The procedure accepts an XML document in its @filterXml parameter.  The magic starts on line 31, where the logentries table is inner-joined against each <filter /> element in the XML document.  The with() clause starting on line 36 defines how the filter XML maps onto fields for the join operation using XPath expressions.  For instance, line 43:

 

    startdate datetime './start',

 

defines a field named startdate of type datetime mapped to the <start /> child element of the <filter /> element.

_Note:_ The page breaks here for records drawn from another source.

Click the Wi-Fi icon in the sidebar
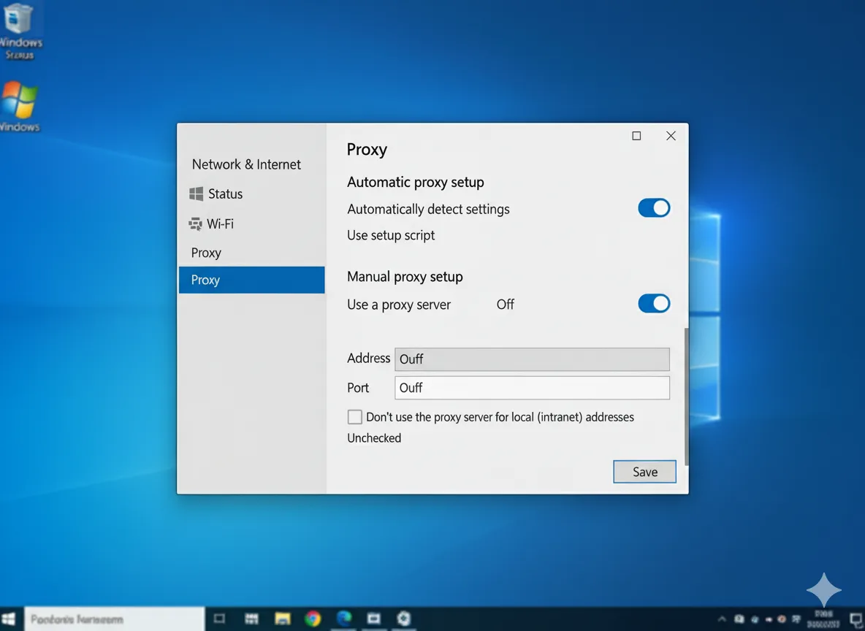The height and width of the screenshot is (631, 865). point(196,224)
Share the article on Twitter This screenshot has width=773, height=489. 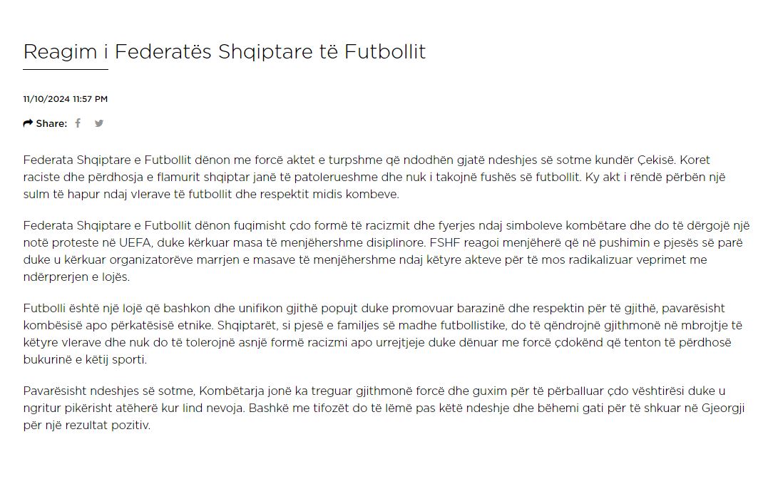coord(99,123)
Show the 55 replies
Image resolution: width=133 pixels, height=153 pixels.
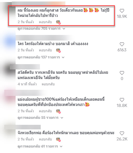(40, 118)
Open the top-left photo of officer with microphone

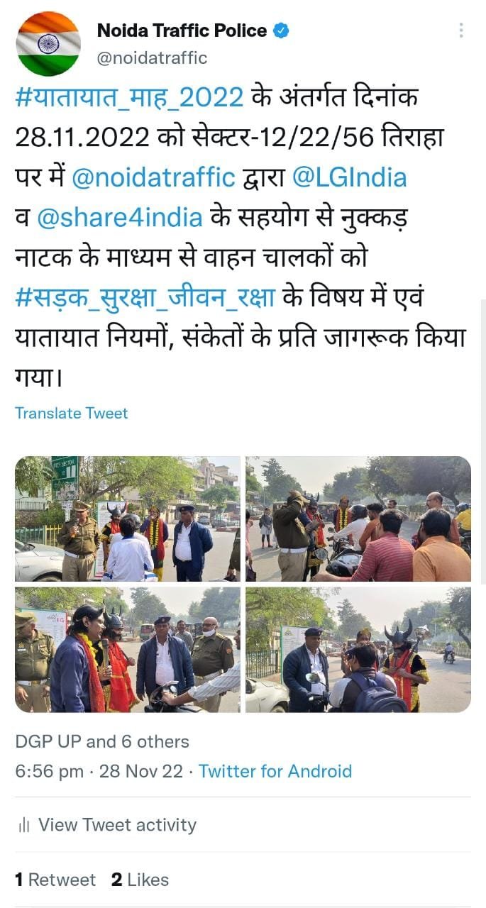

Line 47 starts the definition of the join criteria.  If the criteria value is null - or unspecified in the XML document - all results for that criteria are returned.  Otherwise, the value supplied in the filter XML is used to limit the data returned from the query.  In addition, for varchar() fields I use the LIKE operator for a bit of flexibility.

Using XML to define the filter criteria has a few immediate benefits to my spelunking efforts:

  • Building XML from HTTP request data is a breeze.  So enabling the timeline to display dynamic sets of log data took little more than adding form elements to the timeline web page.
  • A single story containing multiple time ranges and arbitrarily complex filter vectors can be captured in a single XML document.  Rather than having to make multiple queries to obtain all of the data necessary to define a timeline, the XML document is processed in a single query.
  • The XML document defining a timeline can be persisted to a file or database table.  This made event timelines easy to build, save, reload, and edit.

In short, this technique saved me from writing a bunch of one-off SQL and allowed me to focus on making sense of the data.